→ **WHAT TO PRODUCE**
Show every line from the entries that follow which holds the word "Task".

→ **DATA IN THIS EXERCISE**
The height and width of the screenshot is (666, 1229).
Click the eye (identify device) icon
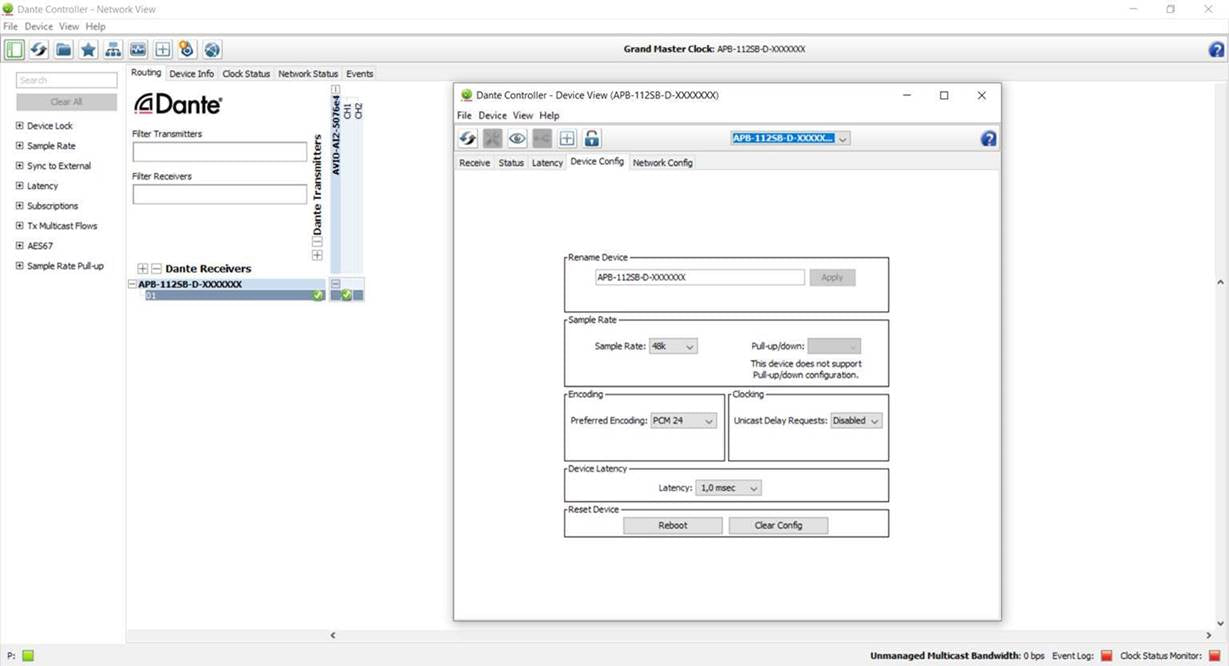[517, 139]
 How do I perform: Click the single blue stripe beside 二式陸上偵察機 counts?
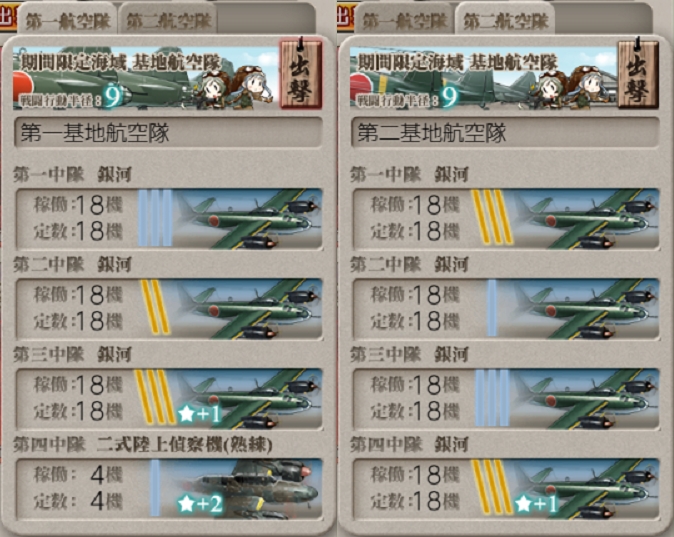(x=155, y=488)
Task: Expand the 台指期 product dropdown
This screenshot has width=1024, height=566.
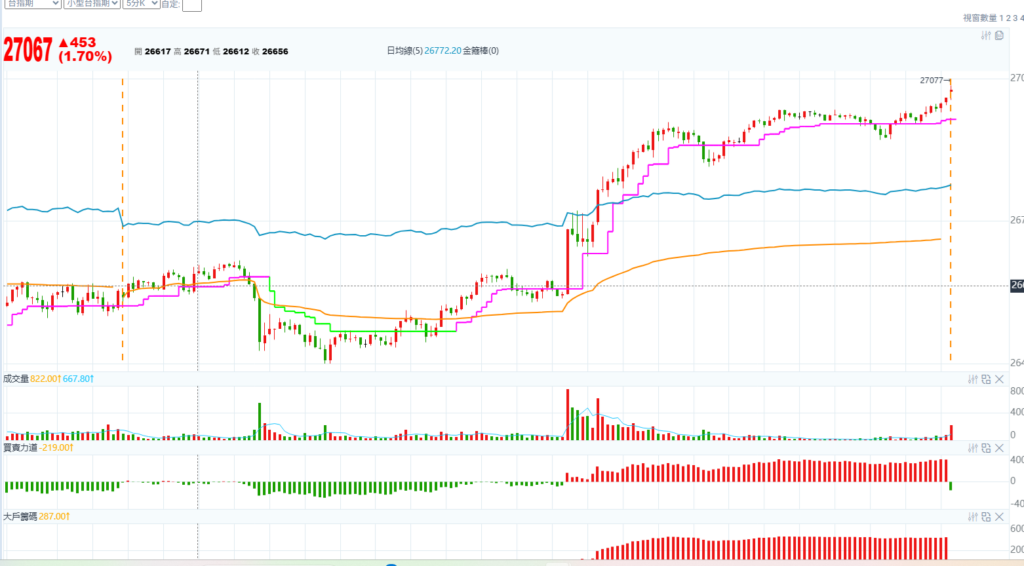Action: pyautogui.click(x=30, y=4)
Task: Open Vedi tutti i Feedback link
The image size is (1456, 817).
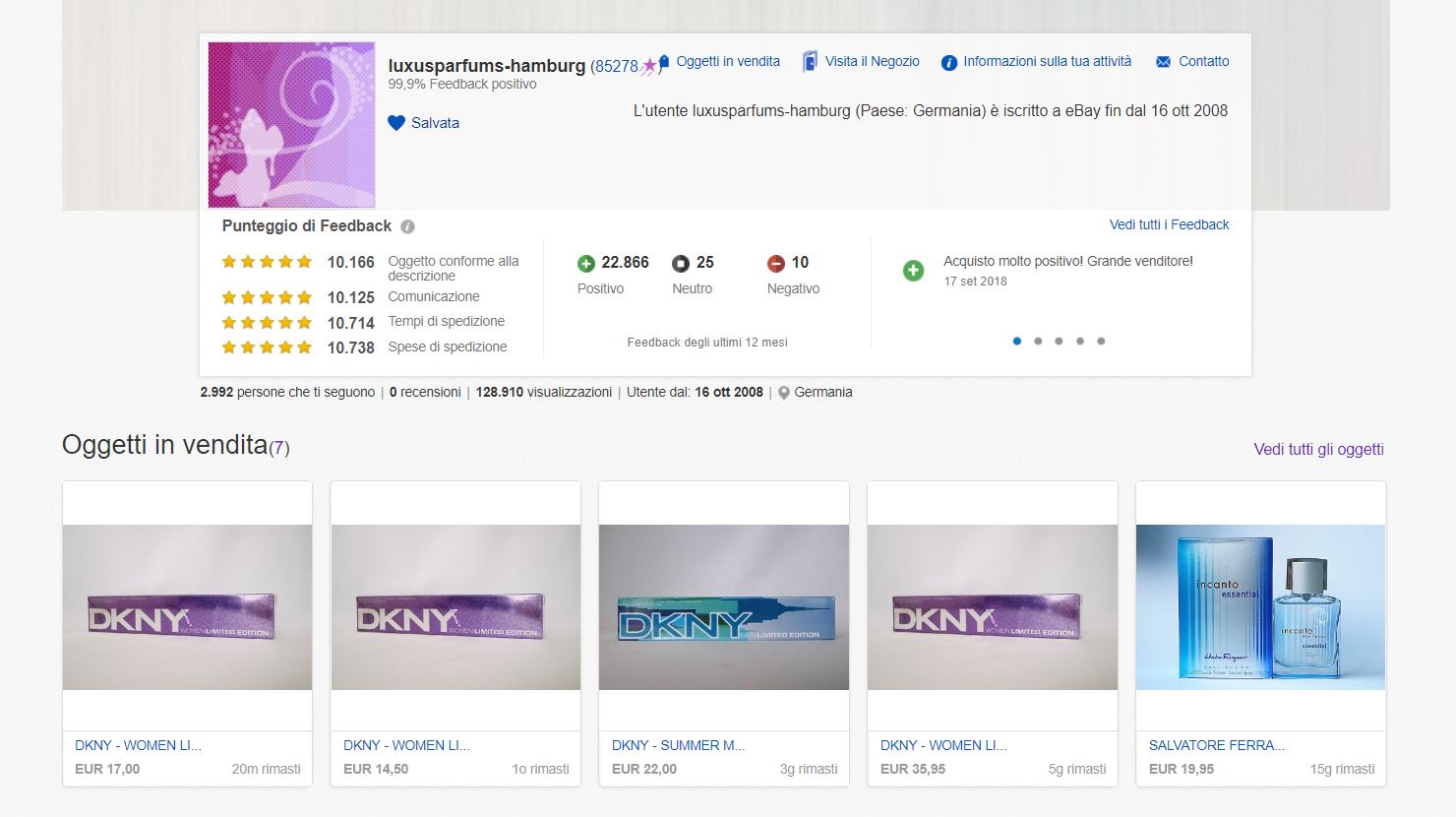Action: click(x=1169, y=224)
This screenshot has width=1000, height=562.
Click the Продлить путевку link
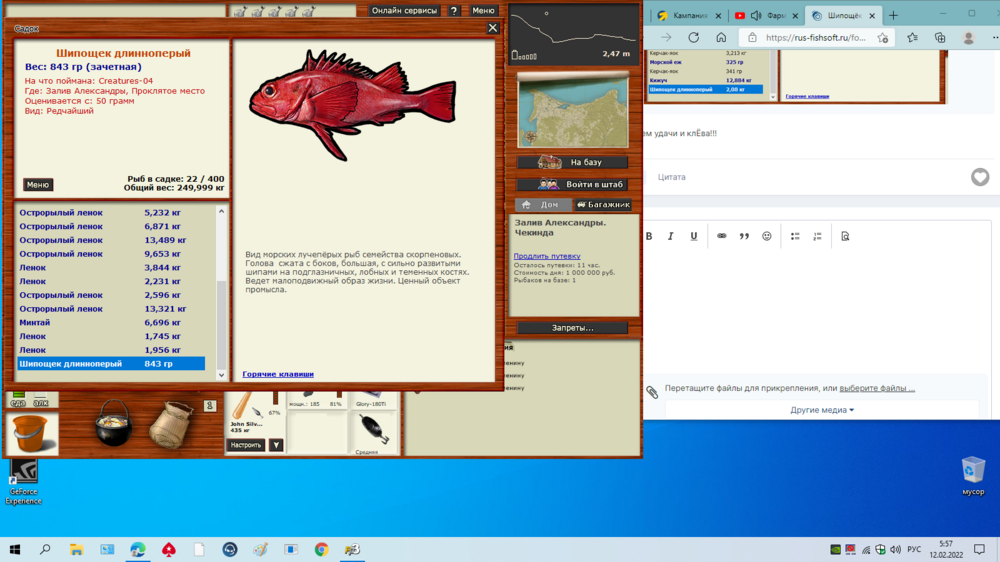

→ **ANSWER SPACE**
Task: Expand the 台指期 product dropdown
Task: Open Vedi tutti i Feedback link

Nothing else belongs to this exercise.